- WHAT THIS EXERCISE ASKS
(A) Update everything from "Although insiders in" down to "the very end." in the opinion piece on Paul Ryan, changing "backbone" to "spine".
(B) List every person mentioned by name in the opinion piece on Paul Ryan.

Although insiders in Washington knew it was almost guaranteed to happen, the American public found itself shocked by Speaker of the House Paul Ryan’s announcement that he would not be seeking re-election, as reported by an April 11 Washington Post article.  

To the departing Ryan, I can only offer one piece of advice: Don’t let the door hit you on the way out. While one would hope that Ryan would manage to summon the barest amount of a backbone now that he’s no longer reliant on voter appeal, I suspect that he’ll remain just as craven as ever and enable President Donald Trump’s worst behaviors right until the very end. 

Since first being elected to Congress all the way back in 1999, Ryan has used the thin veneer of policy smarts and anti-debt crusading to push forth a mathematically and morally dubious version of government

A career-long advocate for entitlement reform — a particularly loathsome euphemism for benefit cuts — Ryan spent most of his tenure in Congress proclaiming that robust aid programs like Social Security and Medicare needed to be partially privatized or scrapped altogether to avoid a mounting national debt crisis. As Ryan stated in a Feb. 22, 2012 interview with CNN, “What brings down empires, past and future, is debt.” Much like his mentor and fellow Representative Jack Kemp (R-NY), Ryan has spent his entire political career warning against the looming peril accompanying an increasing national debt.

(Dataset entries)
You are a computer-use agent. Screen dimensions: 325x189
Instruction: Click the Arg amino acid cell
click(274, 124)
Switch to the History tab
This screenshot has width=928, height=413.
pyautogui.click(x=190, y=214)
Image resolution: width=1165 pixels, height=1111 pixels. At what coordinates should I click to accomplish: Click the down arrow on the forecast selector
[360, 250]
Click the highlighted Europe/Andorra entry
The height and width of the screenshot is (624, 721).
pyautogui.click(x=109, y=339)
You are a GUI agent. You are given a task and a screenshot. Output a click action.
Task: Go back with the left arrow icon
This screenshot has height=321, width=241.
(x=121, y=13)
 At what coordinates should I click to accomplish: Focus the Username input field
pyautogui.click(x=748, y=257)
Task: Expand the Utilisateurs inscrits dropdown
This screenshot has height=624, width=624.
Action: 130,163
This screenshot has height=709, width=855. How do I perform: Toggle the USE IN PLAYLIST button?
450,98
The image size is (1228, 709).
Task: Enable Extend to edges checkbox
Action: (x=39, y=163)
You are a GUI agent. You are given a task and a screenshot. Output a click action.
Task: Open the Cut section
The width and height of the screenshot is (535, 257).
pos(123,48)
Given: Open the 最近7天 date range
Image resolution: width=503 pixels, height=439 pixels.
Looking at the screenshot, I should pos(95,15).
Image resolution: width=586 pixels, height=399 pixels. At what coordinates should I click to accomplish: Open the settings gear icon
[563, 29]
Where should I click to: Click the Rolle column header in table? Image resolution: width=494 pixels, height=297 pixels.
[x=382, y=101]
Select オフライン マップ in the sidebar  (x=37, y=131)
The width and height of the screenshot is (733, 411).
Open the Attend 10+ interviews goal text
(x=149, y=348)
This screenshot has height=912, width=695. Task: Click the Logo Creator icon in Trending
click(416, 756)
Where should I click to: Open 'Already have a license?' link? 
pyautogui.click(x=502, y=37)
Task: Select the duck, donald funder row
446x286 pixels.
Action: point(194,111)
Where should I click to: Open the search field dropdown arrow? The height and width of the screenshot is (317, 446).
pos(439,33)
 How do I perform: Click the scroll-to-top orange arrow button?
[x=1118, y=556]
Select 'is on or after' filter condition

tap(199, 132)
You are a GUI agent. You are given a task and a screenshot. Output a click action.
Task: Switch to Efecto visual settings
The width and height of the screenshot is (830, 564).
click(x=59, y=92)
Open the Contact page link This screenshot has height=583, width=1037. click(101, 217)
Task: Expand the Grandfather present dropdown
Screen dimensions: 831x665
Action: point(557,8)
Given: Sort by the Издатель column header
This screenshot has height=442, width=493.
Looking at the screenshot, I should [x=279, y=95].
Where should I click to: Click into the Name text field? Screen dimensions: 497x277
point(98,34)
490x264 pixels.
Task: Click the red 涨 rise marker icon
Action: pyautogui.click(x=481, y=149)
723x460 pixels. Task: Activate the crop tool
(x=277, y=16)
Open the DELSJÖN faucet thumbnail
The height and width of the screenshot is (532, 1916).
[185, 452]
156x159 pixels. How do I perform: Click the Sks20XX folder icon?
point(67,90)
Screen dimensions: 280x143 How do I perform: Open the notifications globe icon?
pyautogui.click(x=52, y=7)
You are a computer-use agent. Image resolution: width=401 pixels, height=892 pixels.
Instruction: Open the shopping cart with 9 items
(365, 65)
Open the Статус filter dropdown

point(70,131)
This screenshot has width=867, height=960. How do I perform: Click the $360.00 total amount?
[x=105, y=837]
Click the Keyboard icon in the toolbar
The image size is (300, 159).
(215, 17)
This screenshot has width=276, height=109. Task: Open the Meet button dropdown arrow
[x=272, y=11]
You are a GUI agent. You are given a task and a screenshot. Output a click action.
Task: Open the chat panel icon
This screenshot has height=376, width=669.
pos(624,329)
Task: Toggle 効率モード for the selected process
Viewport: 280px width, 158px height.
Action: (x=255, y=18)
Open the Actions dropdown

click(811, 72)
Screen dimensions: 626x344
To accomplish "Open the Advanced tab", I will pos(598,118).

- OUTPUTS BY TASK
(A)
Although insiders in Washington knew it was almost guaranteed to happen, the American public found itself shocked by Speaker of the House Paul Ryan’s announcement that he would not be seeking re-election, as reported by an April 11 Washington Post article.  

To the departing Ryan, I can only offer one piece of advice: Don’t let the door hit you on the way out. While one would hope that Ryan would manage to summon the barest amount of a spine now that he’s no longer reliant on voter appeal, I suspect that he’ll remain just as craven as ever and enable President Donald Trump’s worst behaviors right until the very end.

(B)
- Paul Ryan
- Donald Trump
- Jack Kemp